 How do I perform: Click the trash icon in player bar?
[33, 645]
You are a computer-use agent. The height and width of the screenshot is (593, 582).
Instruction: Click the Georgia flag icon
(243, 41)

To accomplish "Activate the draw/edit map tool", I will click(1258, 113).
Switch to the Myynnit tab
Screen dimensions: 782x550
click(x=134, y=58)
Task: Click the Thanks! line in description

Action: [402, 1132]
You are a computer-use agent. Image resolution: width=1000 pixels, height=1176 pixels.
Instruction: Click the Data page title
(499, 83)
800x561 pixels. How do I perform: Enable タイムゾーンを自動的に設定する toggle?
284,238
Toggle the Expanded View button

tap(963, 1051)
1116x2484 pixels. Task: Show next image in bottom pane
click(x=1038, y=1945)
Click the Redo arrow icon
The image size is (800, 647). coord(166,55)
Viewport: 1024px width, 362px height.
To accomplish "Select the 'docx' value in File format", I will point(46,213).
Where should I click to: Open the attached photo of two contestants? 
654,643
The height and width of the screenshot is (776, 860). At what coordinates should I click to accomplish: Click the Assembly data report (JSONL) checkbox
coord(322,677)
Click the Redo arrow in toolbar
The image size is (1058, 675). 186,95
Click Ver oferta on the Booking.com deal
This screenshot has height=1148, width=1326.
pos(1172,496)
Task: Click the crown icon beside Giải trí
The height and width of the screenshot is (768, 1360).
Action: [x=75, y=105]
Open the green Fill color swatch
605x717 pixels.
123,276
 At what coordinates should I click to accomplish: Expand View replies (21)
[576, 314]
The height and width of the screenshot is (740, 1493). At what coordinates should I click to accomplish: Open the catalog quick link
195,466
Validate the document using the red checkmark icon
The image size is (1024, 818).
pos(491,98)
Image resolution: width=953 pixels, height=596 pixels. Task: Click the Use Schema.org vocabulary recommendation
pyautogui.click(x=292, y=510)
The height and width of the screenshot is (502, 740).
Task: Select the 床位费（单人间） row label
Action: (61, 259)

────────

WHAT IS BEING ASKED
Count the lines of the listing above that include the word "computer" and report the number by itself.

EXERCISE SOLUTION
2